Il No in vantaggio di 4 punti sul . Lo dice un sondaggio Doxa i cui risultati sono stati resi noti da Formiche.net. Si tratta di una rilevazione che circola nei palazzi politici ed economici e che il giornale online ha potuto leggere. Secondo il sondaggio – al contrario di quanto dicono altri istituti – il 95 per cento degli intervistati ha comunque sentito parlare del referendum costituzionale, mentre il 64 per cento ritiene di conoscere almeno in termini generali. Sei su 10 “molto probabilmente” andranno a votare, mentre due su 10 rispondono “abbastanza probabilmente”: quindi l’80 per cento degli intervistati sembra intenzionato a presentarsi ai seggi. Una quota di partecipazione più ampia di quella che misurano altri istituti di sondaggio in queste settimane.

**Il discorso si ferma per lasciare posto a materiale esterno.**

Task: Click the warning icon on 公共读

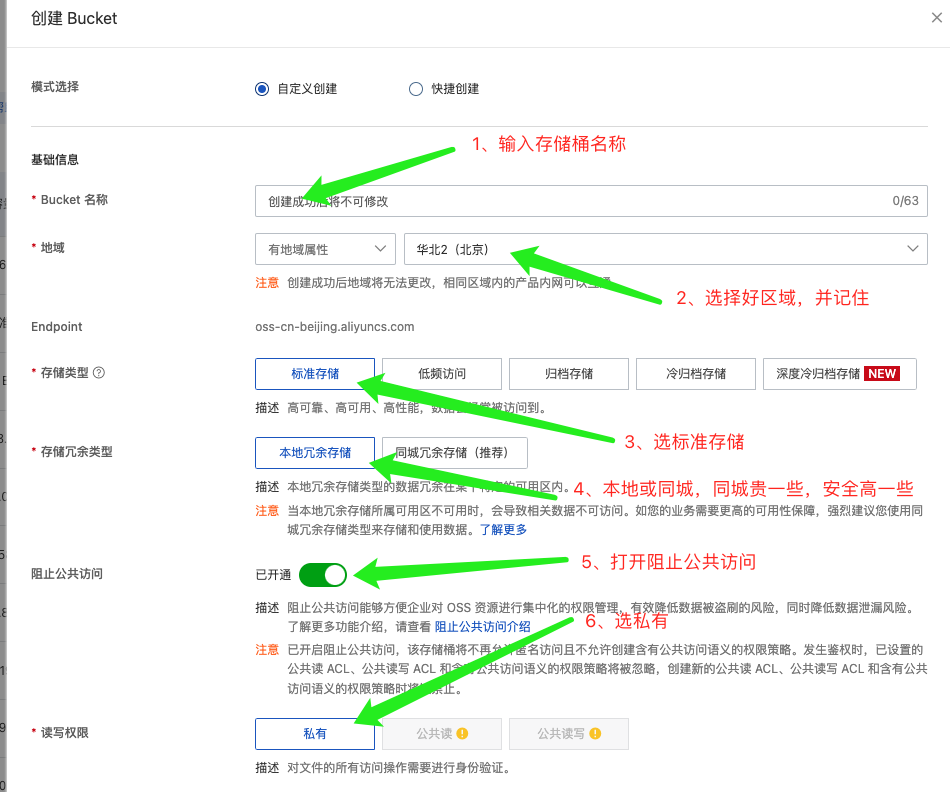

Secondo i dati di Doxa, dunque, alla domanda secca su Sì e No, quest’ultimo prevarrebbe, arrivando al 54 per cento. Un dato che – sul totale, quindi comprendendo indecisi e astenuti – si scorporerebbe così: il No è al 36 per cento, il Sì al 30, 5, gli indecisi al 24, gli astenuti al 4 e quelli che “non sanno o non rispondono” al 6.

Confermato, invece, che a spingere in vantaggio il No sono il Sud e le isole, dove i contrari alla riforma arrivano al 58 per cento. Controtendenza, rispetto ad altre rilevazioni, il risultato sul Nord Ovest (ritenuto “non antigovernativo”) dove Doxa dà il No al 53. Al Centro i due schieramenti sono in parità, nel Nord Est il no in vantaggio di 3 punti.

Poche sorprese sulla collocazione politica di chi si dice per il Sì e per il No. I favorevoli alla riforma Renzi-Boschi sono in vantaggio nel campo del centrosinistra (56%), mentre nel centrodestra i contrari arrivano al 61. Tra i Cinquestelle il No viene scelto da tre quarti degli elettori (ovviamente tra quelli intervistati).

Infine il tema che sembra più di attualità è quello dello “spacchettamento” dei temi della riforma, anche se posti in modo un po’ sintetico: l’82 per cento degli intervistati, infatti, si dice favorevole al taglio dei senatori (da 315 a 100), il 76 per cento è d’accordo con l’annullamento delle indennità aggiuntive per i futuri componenti del Senato, la maggioranza (54%) dice sì anche al fatto di dare alla scelta dei senatori ai consigli regionali, all’abolizione delle Province e all’abolizione del Cnel (51 per cento).